Selected passage:

* * *

Marriage is love.

Wednesday, March 23, 2005

Poignant Op-Ed

Keeping Faith With My Father
Published: March 23, 2005 in the New York Times

Binghamton, N.Y. — LATE last November my sister and I made the decision to let my father die....When we got to his room we saw what I can only describe as a version of our father. As time went on and his Alzheimer's disease progressed, it seemed as if we were continuously offered new versions of him...those fleeting versions quickly departed and we were finally offered up the person who lay before us in the hospital bed. I think of him as absent-eyes daddy. He was there, he blinked, he coughed a bit because of the pneumonia he had contracted for the third time that year, but he did not seem actually there. It was as if he'd left and somehow, in keeping with the symptoms of his disease, forgotten to take his body along...

I could not help but imagine how violating and inappropriate it would have felt if politicians had weighed in on our decisions about Daddy last November. There are a number of people I would trust to make informed and humane decisions about my father; neither the president nor any member of Congress is among them...For me, it all boils down to a simple question: when does saving a life mean stealing a death?

Ms. Schiavo's case is more complicated; there is a morass of competing claims of family members and no living will to tell us what she wanted herself. The entire debate exists only because of the absence of a single piece of paper...The only way for people to ensure they die with dignity, should they end up attached to any kind of technology that aids survival, is to set their own ground rules. Family members cannot always be trusted because, like me, they can be blinded by love. And elected officials, as if we didn't know already, can be blinded by politics. You have to make provisions...Maybe someday there will be a small space on the back of driver's licenses, below the box to check to become an organ donor, where people can delineate their wishes. Until then, it is imperative that we tell everyone we love - and maybe even a neighbor or two we don't know so well - what we want.

* * *

Data provided:
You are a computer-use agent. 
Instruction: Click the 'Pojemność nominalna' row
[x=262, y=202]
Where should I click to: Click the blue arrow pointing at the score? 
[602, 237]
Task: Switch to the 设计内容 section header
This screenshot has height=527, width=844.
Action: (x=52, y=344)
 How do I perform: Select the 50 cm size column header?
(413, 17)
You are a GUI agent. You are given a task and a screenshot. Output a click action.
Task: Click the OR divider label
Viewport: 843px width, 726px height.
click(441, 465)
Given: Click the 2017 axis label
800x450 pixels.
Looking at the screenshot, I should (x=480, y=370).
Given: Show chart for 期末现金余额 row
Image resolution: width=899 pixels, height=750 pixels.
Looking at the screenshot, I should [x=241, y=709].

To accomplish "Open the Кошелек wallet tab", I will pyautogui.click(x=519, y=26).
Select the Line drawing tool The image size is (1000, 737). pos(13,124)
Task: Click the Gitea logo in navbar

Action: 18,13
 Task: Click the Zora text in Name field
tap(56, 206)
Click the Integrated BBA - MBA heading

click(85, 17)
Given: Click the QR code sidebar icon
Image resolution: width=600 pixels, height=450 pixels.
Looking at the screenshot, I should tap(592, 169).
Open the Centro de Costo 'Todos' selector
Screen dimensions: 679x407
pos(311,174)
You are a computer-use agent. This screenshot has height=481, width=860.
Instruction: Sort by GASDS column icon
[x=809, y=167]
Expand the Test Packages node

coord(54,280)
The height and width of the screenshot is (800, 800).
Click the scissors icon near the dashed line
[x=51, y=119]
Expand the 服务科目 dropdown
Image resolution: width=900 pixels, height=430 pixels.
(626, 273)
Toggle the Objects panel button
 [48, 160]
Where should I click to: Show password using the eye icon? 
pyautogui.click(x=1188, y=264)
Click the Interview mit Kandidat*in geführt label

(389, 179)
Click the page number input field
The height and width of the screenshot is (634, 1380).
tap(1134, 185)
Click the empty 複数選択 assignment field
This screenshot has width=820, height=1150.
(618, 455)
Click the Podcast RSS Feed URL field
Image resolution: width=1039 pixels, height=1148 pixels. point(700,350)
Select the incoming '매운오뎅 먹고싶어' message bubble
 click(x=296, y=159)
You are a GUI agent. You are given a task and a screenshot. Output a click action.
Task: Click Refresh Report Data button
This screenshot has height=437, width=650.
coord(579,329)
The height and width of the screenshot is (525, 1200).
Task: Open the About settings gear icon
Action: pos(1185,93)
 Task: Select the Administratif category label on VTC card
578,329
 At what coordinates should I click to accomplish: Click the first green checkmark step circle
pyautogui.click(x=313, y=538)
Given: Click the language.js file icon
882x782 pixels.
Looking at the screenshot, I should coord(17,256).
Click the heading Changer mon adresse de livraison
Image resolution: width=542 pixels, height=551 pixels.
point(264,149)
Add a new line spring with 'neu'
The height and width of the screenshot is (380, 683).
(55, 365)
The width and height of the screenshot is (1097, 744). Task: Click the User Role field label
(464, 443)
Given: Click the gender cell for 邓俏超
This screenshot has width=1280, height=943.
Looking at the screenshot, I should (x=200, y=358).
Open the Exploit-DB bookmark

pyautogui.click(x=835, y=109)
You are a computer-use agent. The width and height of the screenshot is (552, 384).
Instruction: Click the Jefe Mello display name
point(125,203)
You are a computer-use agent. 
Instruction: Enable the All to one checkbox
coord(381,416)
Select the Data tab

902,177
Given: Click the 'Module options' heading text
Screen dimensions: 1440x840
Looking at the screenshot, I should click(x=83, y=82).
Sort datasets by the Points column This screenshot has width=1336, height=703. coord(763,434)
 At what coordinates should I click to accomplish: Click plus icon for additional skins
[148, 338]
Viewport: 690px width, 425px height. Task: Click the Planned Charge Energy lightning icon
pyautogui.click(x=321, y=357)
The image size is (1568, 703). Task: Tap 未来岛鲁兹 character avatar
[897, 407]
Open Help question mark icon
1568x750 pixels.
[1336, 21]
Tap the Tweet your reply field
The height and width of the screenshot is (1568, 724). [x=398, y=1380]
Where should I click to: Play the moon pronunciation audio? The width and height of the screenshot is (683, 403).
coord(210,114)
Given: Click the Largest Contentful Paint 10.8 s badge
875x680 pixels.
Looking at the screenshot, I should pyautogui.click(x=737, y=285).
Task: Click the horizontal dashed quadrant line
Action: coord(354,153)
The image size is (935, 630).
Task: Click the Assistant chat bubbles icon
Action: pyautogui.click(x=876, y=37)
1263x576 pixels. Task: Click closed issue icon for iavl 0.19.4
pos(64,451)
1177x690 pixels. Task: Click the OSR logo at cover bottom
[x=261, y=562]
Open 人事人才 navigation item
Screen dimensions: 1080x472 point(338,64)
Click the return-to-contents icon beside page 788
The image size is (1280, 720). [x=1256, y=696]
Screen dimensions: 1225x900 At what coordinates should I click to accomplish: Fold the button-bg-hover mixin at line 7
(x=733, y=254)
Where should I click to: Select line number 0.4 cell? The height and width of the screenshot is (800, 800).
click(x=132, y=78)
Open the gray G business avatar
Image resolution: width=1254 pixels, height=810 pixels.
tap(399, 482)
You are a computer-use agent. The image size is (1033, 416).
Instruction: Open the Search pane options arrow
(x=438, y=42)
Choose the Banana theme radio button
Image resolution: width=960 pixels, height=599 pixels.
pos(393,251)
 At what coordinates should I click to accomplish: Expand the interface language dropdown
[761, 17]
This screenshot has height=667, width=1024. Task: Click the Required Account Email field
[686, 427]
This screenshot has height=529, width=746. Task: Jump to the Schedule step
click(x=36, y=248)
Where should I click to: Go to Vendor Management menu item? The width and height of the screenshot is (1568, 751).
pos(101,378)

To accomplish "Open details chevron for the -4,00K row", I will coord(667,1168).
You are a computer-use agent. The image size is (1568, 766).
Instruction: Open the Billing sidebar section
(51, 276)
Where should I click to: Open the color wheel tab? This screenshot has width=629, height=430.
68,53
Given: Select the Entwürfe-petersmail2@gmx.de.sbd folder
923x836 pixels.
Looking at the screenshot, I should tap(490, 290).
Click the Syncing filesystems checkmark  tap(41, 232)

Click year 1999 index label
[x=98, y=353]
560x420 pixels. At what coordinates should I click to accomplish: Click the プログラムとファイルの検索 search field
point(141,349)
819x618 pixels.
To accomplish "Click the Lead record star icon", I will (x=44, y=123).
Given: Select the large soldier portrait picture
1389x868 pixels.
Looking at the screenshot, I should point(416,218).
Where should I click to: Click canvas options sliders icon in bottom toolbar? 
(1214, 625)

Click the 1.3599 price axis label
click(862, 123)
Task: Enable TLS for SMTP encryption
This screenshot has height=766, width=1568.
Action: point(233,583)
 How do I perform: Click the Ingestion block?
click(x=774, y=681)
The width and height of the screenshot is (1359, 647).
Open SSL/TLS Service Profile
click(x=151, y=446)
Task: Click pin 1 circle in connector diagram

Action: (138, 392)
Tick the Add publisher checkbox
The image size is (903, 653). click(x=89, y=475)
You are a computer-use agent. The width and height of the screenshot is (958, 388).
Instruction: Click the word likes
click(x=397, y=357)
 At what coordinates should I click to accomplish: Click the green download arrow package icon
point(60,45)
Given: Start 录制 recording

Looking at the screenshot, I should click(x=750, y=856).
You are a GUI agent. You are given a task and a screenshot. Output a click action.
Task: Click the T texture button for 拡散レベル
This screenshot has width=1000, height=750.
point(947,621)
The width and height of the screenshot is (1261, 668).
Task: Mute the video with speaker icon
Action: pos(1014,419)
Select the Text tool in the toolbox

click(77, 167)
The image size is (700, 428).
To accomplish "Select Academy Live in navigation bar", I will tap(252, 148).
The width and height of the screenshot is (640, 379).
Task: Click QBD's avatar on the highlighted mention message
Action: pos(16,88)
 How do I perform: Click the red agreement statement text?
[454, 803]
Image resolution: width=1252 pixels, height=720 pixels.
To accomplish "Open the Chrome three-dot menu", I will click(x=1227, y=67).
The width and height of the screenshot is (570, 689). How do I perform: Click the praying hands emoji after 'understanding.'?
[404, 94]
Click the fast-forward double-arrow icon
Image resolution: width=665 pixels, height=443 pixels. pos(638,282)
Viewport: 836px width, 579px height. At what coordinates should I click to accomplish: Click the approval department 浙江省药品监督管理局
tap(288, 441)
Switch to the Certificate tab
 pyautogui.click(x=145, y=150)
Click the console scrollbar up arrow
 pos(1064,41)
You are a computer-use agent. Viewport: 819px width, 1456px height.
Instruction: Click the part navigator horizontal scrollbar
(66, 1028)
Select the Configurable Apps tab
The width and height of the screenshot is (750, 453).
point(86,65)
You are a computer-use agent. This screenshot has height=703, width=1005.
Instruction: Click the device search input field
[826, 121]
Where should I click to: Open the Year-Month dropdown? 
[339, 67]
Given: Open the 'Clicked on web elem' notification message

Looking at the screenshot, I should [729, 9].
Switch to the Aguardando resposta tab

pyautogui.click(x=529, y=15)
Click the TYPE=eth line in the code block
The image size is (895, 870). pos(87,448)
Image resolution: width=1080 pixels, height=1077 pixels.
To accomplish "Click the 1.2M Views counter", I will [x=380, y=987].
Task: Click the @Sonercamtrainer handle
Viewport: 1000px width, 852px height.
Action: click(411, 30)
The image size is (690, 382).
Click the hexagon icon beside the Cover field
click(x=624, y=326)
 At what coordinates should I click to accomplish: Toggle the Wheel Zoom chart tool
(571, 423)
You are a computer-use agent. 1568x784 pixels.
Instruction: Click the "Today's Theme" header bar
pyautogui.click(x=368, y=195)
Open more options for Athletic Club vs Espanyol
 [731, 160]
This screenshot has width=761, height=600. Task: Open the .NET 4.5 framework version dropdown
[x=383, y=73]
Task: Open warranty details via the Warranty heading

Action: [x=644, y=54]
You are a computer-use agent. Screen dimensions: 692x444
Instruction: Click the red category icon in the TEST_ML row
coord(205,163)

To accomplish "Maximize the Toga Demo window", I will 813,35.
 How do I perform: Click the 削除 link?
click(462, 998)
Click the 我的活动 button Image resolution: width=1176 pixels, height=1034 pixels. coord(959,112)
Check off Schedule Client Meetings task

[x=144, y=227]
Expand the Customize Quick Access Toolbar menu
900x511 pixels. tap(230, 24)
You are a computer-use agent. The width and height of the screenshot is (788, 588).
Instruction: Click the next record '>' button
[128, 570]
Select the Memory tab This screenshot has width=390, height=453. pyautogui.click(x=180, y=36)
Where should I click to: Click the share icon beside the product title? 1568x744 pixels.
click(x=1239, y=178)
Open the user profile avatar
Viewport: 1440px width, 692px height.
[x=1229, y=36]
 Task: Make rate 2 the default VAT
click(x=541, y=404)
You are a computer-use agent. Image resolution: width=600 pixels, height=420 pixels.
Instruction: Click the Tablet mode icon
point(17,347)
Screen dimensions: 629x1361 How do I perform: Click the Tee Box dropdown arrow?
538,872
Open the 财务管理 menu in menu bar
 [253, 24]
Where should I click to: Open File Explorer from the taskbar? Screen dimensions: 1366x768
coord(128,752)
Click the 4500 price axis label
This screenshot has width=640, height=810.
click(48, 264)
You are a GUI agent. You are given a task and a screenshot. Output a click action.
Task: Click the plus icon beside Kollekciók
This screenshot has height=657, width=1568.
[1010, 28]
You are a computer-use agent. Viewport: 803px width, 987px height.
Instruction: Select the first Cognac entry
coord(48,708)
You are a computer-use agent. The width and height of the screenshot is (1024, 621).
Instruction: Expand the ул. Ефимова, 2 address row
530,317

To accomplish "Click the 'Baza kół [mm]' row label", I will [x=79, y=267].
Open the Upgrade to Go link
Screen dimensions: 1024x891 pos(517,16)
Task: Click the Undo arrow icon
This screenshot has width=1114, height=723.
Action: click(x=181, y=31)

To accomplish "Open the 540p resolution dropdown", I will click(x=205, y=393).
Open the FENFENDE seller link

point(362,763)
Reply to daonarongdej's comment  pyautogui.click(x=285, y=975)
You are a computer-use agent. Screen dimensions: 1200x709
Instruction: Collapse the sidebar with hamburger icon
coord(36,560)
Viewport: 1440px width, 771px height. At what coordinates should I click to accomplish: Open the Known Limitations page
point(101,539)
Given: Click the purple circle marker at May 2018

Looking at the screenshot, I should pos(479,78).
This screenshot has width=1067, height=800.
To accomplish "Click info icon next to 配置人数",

* * *

Work to be completed: Duplicate the part of the op-ed on deciding a father's death, starting at "Poignant Op-Ed" and ending at "his body along...". The records are separate material and have nothing to do with the text.

Task output:
Poignant Op-Ed

Keeping Faith With My Father
Published: March 23, 2005 in the New York Times

Binghamton, N.Y. — LATE last November my sister and I made the decision to let my father die....When we got to his room we saw what I can only describe as a version of our father. As time went on and his Alzheimer's disease progressed, it seemed as if we were continuously offered new versions of him...those fleeting versions quickly departed and we were finally offered up the person who lay before us in the hospital bed. I think of him as absent-eyes daddy. He was there, he blinked, he coughed a bit because of the pneumonia he had contracted for the third time that year, but he did not seem actually there. It was as if he'd left and somehow, in keeping with the symptoms of his disease, forgotten to take his body along...